[Work request]
Whatever comes before the line containing "Task: Open the Kali dock settings tweak icon" stays out; transcribe that line and all that follow to the end of the records exactly, with no pictures.

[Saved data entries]

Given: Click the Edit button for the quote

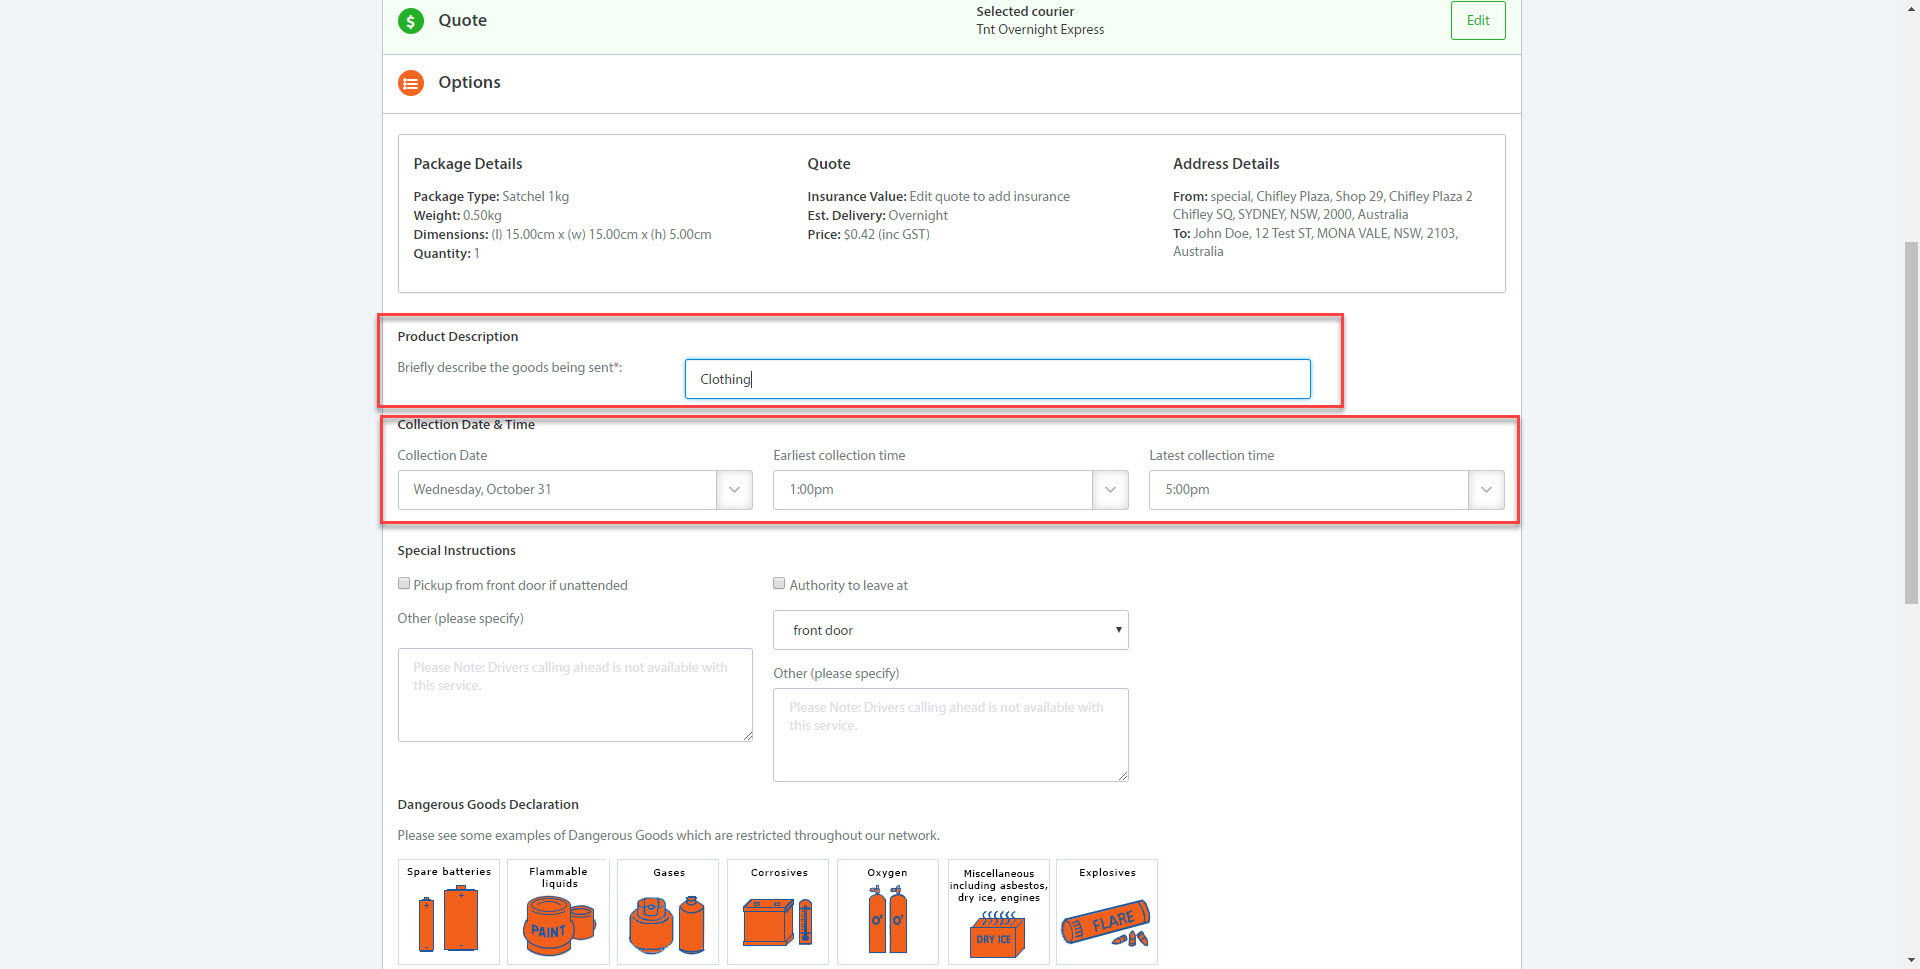Looking at the screenshot, I should 1477,21.
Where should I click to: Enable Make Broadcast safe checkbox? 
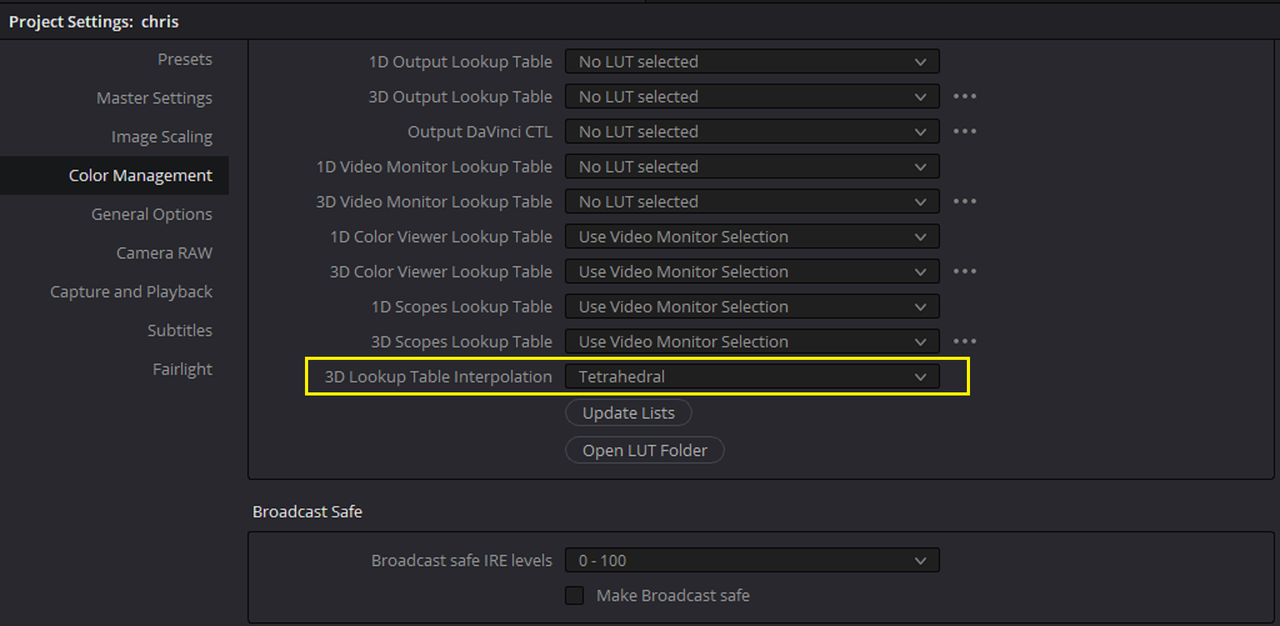pos(575,595)
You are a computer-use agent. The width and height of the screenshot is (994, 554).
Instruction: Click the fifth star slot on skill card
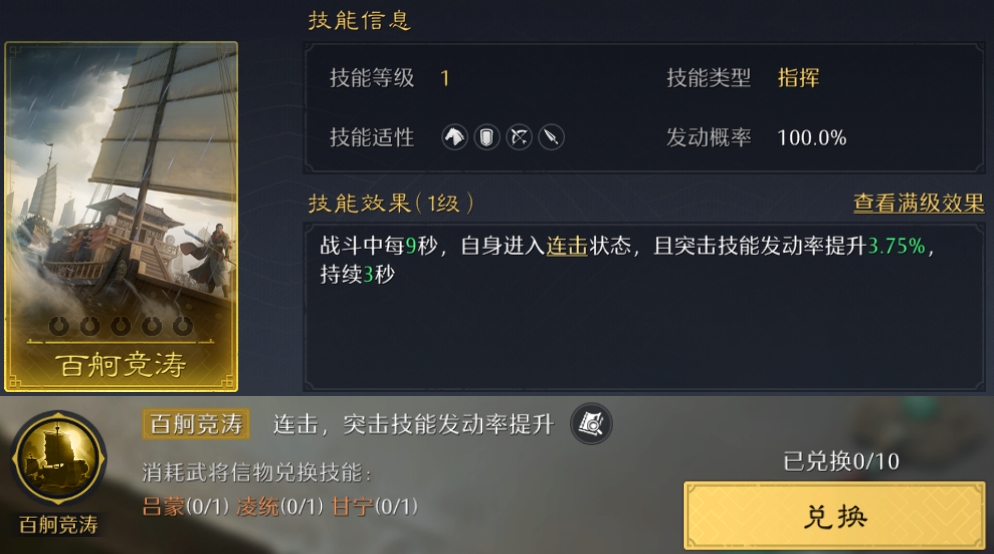pos(183,326)
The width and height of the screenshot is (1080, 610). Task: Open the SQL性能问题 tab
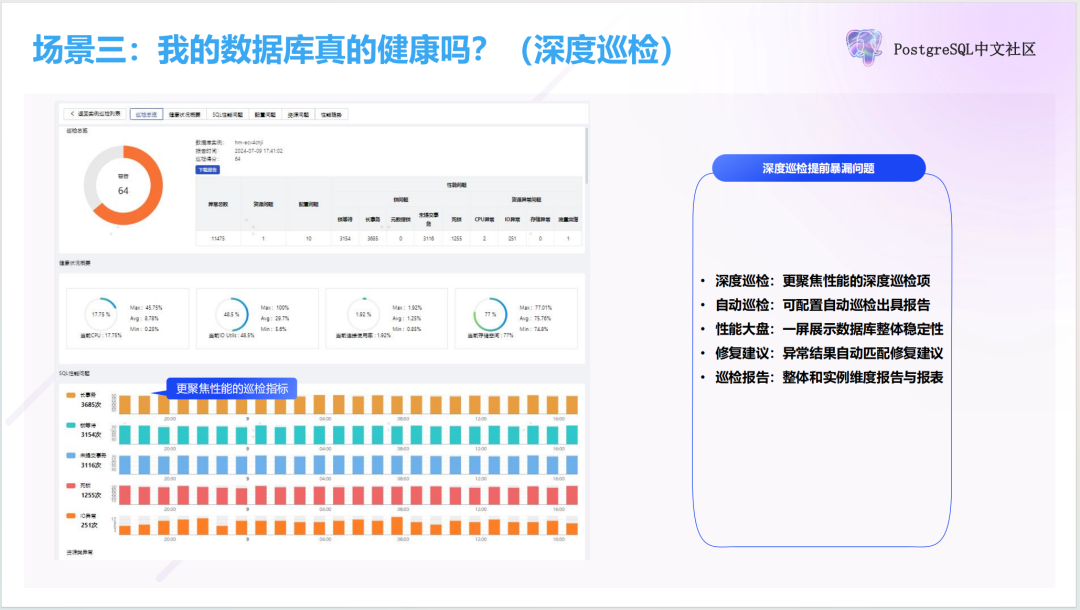(x=225, y=114)
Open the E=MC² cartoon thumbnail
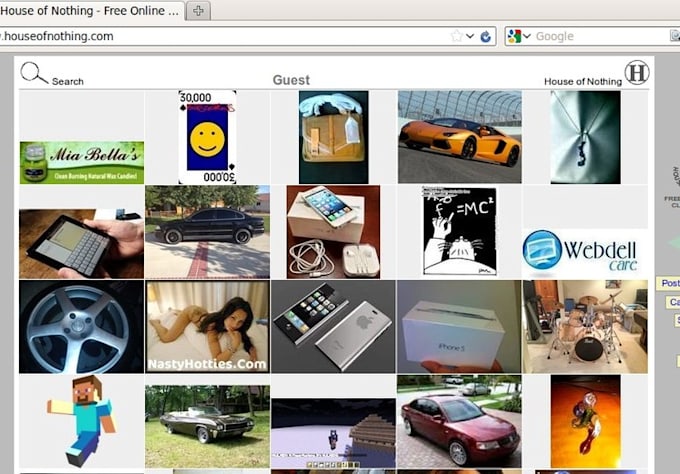The width and height of the screenshot is (680, 474). pyautogui.click(x=460, y=232)
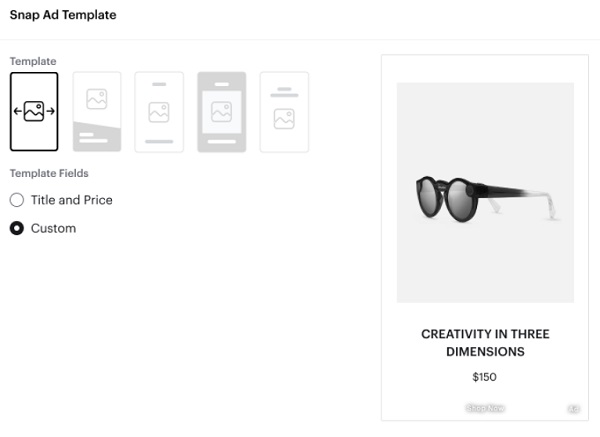The width and height of the screenshot is (600, 437).
Task: Click the "CREATIVITY IN THREE DIMENSIONS" headline
Action: [x=485, y=342]
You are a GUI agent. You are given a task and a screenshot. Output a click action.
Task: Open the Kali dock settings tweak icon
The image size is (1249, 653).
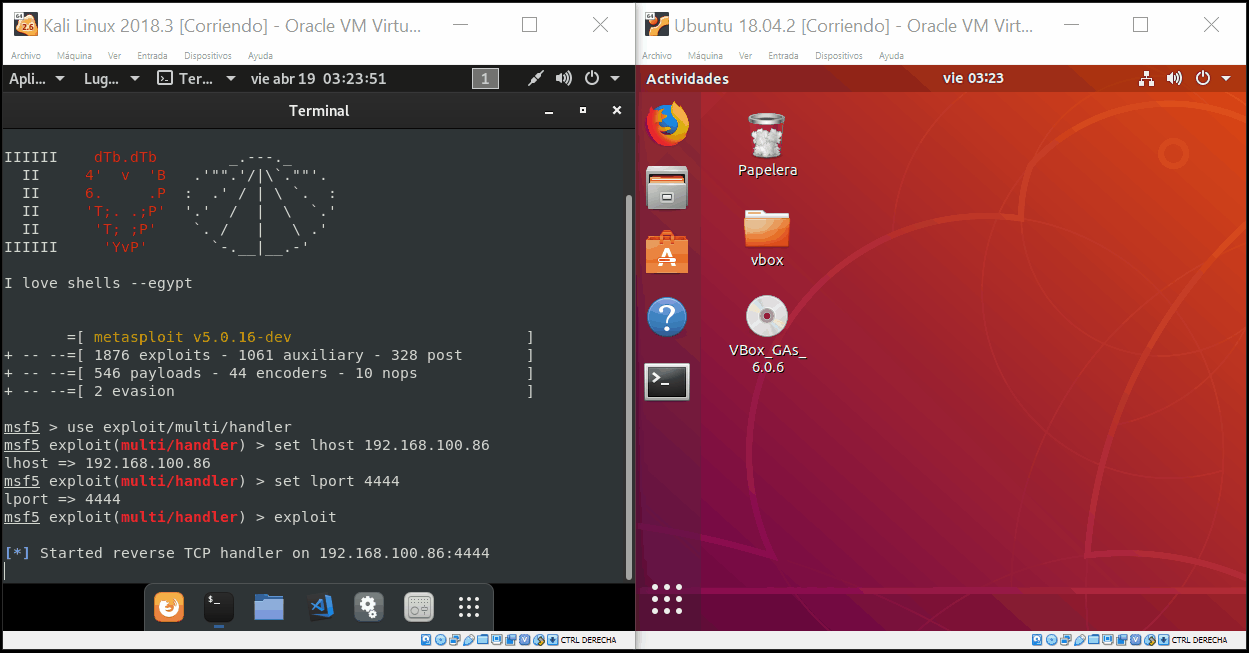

[Exercise result]
Task: Open the Kali dock settings tweak icon
The image size is (1249, 653).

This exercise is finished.